City Councilwoman Margaret Chin is proposing a bill that would punish buyers of fake designer products, sold largely in her native Chinatown, with harsh, almost draconian penalties.
Buyers could face a year in jail or a $,1000 fine under a proposed bill by a city councilwoman fed up with cheapskate tourists and Big Apple residents flooding her district in search of fake designer merchandise.
"We don't want to be known as the place to come to get counterfeit goods," said Councilwoman Margaret Chin, whose Chinatown district is ground zero for counterfeiters.
Under Chin's bill, which is being introduced Thursday, shoppers caught buying any counterfeit product could be jailed or slapped with a fine of $1,000 -- a little less than the price of Marc Jacobs' frequently copied Baroque Quilting Mini Stam bag, which retails for $1,250.
The report indicates the law would target customers in places like Canal Street, who actively buy cheap imitations to save money.

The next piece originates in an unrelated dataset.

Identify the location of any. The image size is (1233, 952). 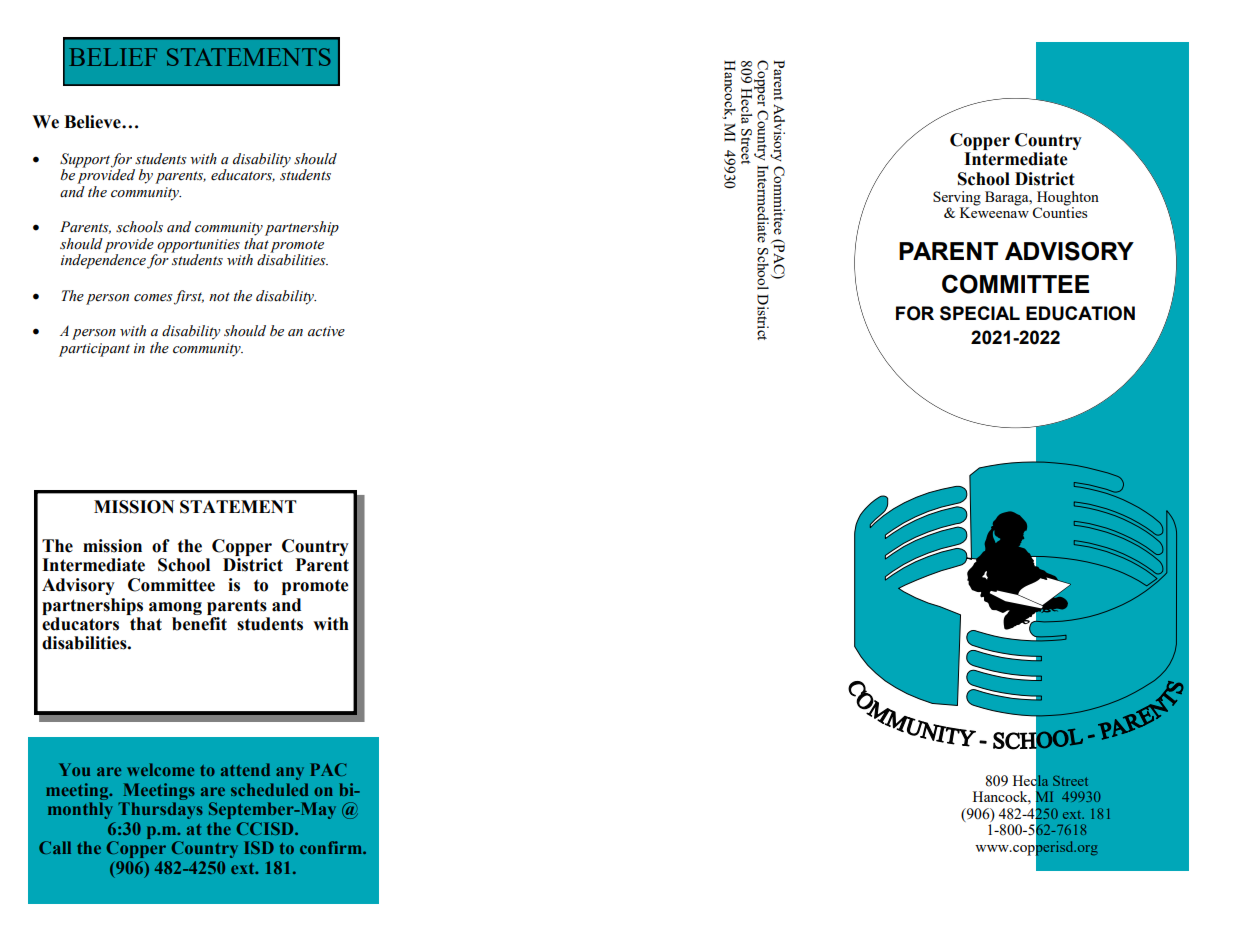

The law would also dictate that only people caught in the act of purchasing a knockoff could be arrested. People wearing, say, a pair of fOakley sunglasses while walking down the street would not be charged.
If passed, Chin says she'd put up signs up in problem areas notifying people of the new rules.
Cities across the country are struggling with the sale of fake designer items. Last year Coach, which sells high-end leather products, sued the city of Chicago for allowing vendors to sell knockoffs in the New Maxwell Street Market. In San Francisco, federal authorities seized over 100 million dollars worth of counterfeit goods from vendors on Fisherman's Wharf.
According to a report from Daily Finance, companies in the United States lose hundreds of millions of dollars every year on imitation products made abroad, especially in China.
Councilwoman Chin also claimed that money made from counterfeit goods went on to support other illegal activities like terrorism. A report last year showed that some money from the traffic of fake goods ended up financing Hezbollah, the Lebanese militant group.
Some New York officials have their doubts about Chin's idea, saying the law would be difficult to enforce. One police officer told the Post, "It's never going to fly."
The law has found support from Chin's colleagues, with five people already signed up to co-sponsor the bill.